Description of the task:
The records below must be copied out completely and exactly.

Data for review:
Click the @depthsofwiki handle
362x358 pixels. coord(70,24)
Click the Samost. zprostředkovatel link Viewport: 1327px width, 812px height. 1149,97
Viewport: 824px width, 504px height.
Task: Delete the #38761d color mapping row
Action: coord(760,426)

Answer to this problem:
Click the @depthsofwiki handle
362x358 pixels. coord(70,24)
Click the Samost. zprostředkovatel link Viewport: 1327px width, 812px height. 1149,97
Viewport: 824px width, 504px height.
Task: Delete the #38761d color mapping row
Action: coord(760,426)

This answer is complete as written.